Exercise: Lay out the listing below as a Markdown table with two columns, "Row" and "Line". Number each line in order and leave out blank lines.

(Dataset excerpt)
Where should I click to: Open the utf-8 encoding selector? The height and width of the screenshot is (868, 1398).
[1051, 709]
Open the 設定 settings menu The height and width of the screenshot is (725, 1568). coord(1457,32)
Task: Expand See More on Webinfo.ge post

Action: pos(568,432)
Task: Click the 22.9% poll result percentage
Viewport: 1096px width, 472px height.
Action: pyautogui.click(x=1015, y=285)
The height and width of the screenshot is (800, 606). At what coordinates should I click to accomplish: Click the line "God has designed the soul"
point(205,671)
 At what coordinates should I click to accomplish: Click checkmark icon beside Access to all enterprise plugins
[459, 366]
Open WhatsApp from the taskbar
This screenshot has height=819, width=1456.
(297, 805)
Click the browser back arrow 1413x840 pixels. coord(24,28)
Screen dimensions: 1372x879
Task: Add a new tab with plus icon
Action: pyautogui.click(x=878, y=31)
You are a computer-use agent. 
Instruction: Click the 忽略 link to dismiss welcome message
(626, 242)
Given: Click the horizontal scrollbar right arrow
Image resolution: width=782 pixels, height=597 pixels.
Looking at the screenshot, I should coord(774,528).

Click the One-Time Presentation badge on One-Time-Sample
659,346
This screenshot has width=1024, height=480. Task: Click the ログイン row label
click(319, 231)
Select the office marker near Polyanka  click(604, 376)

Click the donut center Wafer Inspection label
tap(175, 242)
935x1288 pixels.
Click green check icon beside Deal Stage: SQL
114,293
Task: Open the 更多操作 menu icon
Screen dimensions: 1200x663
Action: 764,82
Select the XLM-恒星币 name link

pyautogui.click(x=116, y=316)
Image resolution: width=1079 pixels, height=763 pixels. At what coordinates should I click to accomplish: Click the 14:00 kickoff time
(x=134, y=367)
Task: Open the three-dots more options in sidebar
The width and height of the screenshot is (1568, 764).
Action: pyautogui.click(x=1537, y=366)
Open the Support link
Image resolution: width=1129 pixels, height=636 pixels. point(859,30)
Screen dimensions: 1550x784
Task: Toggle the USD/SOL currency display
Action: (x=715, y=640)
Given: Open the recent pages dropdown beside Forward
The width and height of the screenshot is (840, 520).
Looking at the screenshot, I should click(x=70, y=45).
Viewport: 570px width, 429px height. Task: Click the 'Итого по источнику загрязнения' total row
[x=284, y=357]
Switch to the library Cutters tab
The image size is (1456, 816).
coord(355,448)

Result for this task:
| Row | Line |
|---|---|
| 1 | Where should I click to: Open the utf-8 encoding selector? The height and width of the screenshot is (868, 1398). |
| 2 | [1051, 709] |
| 3 | Open the 設定 settings menu The height and width of the screenshot is (725, 1568). coord(1457,32) |
| 4 | Task: Expand See More on Webinfo.ge post |
| 5 | Action: pos(568,432) |
| 6 | Task: Click the 22.9% poll result percentage |
| 7 | Viewport: 1096px width, 472px height. |
| 8 | Action: pyautogui.click(x=1015, y=285) |
| 9 | The height and width of the screenshot is (800, 606). At what coordinates should I click to accomplish: Click the line "God has designed the soul" |
| 10 | point(205,671) |
| 11 |  At what coordinates should I click to accomplish: Click checkmark icon beside Access to all enterprise plugins |
| 12 | [459, 366] |
| 13 | Open WhatsApp from the taskbar |
| 14 | This screenshot has height=819, width=1456. |
| 15 | (297, 805) |
| 16 | Click the browser back arrow 1413x840 pixels. coord(24,28) |
| 17 | Screen dimensions: 1372x879 |
| 18 | Task: Add a new tab with plus icon |
| 19 | Action: pyautogui.click(x=878, y=31) |
| 20 | You are a computer-use agent.  |
| 21 | Instruction: Click the 忽略 link to dismiss welcome message |
| 22 | (626, 242) |
| 23 | Given: Click the horizontal scrollbar right arrow |
| 24 | Image resolution: width=782 pixels, height=597 pixels. |
| 25 | Looking at the screenshot, I should coord(774,528). |
| 26 | Click the One-Time Presentation badge on One-Time-Sample |
| 27 | 659,346 |
| 28 | This screenshot has width=1024, height=480. Task: Click the ログイン row label |
| 29 | click(319, 231) |
| 30 | Select the office marker near Polyanka  click(604, 376) |
| 31 | Click the donut center Wafer Inspection label |
| 32 | tap(175, 242) |
| 33 | 935x1288 pixels. |
| 34 | Click green check icon beside Deal Stage: SQL |
| 35 | 114,293 |
| 36 | Task: Open the 更多操作 menu icon |
| 37 | Screen dimensions: 1200x663 |
| 38 | Action: 764,82 |
| 39 | Select the XLM-恒星币 name link |
| 40 | pyautogui.click(x=116, y=316) |
| 41 | Image resolution: width=1079 pixels, height=763 pixels. At what coordinates should I click to accomplish: Click the 14:00 kickoff time |
| 42 | (x=134, y=367) |
| 43 | Task: Open the three-dots more options in sidebar |
| 44 | The width and height of the screenshot is (1568, 764). |
| 45 | Action: pyautogui.click(x=1537, y=366) |
| 46 | Open the Support link |
| 47 | Image resolution: width=1129 pixels, height=636 pixels. point(859,30) |
| 48 | Screen dimensions: 1550x784 |
| 49 | Task: Toggle the USD/SOL currency display |
| 50 | Action: (x=715, y=640) |
| 51 | Given: Open the recent pages dropdown beside Forward |
| 52 | The width and height of the screenshot is (840, 520). |
| 53 | Looking at the screenshot, I should click(x=70, y=45). |
| 54 | Viewport: 570px width, 429px height. Task: Click the 'Итого по источнику загрязнения' total row |
| 55 | [x=284, y=357] |
| 56 | Switch to the library Cutters tab |
| 57 | The image size is (1456, 816). |
| 58 | coord(355,448) |